MARC officials described the session as nothing more than "informational sharing."

Tom Gerend, MARC's assistant director of transportation, said, "We thought it wouldn't hurt to have an informal discussion over the phone regarding the work we're doing and provide him an ability to tell us a little bit about what he's attempting to advance.

Gerend said no agreements were reached.

Chastain claims Sanders' regional rail plan doesn't consider what people would need in the way of public transit once they arrive at Union Station. And it doesn't have that light-rail spine that he sees as necessary to tie the city from Lee's Summit to KCI.

Questions are being raised, Chastain acknowledged, about whether his key local funding mechanism, a 3/8-cent sales tax, would be enouch to cover the project's costs. But Chastain maintains that the metro area should win enough federal matching funds to make the project fly.
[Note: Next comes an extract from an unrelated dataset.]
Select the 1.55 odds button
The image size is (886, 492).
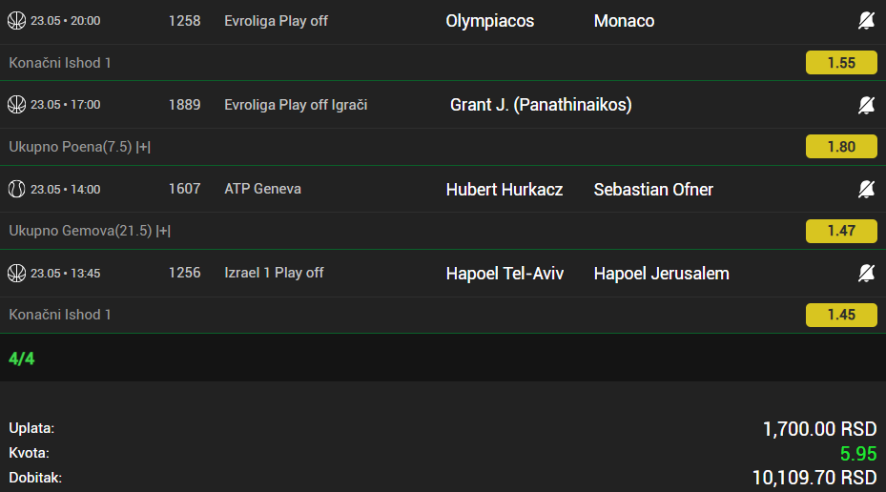[841, 63]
"It's not as outlandish as asking for 100-percent federal match," Chastain said, pointing obviouisly to Sanders' financing plan.

Chastain says he will remain open to public transit parties coming together to back a single plan.

But in the meantime he plans to return to KC over the holidays to continue collecting more signatures on two initiative petitions, one for the light-rail plan, and the other to prohibit the council from overturning voter-approved initiatives. Of course, the council did that after Chastain's rail proposal surprised just about everyone by passing in 2006.

 Chastain, a Kansas City native now living in Virginia, hints that even he has grown tired of the light-rail merry-go-round of recent years.

"I need closure," he said. "I need to get on with my life."

But don't expect Chastain to quit. "This is not about Clay Chastain," he said. "I'm trying to accomplish something to benefit the city."

Chastain noted that he was asked not to contact the media about the conversation. Of course, he told them he would do exactly that.

Watch for him at a grocery store near you.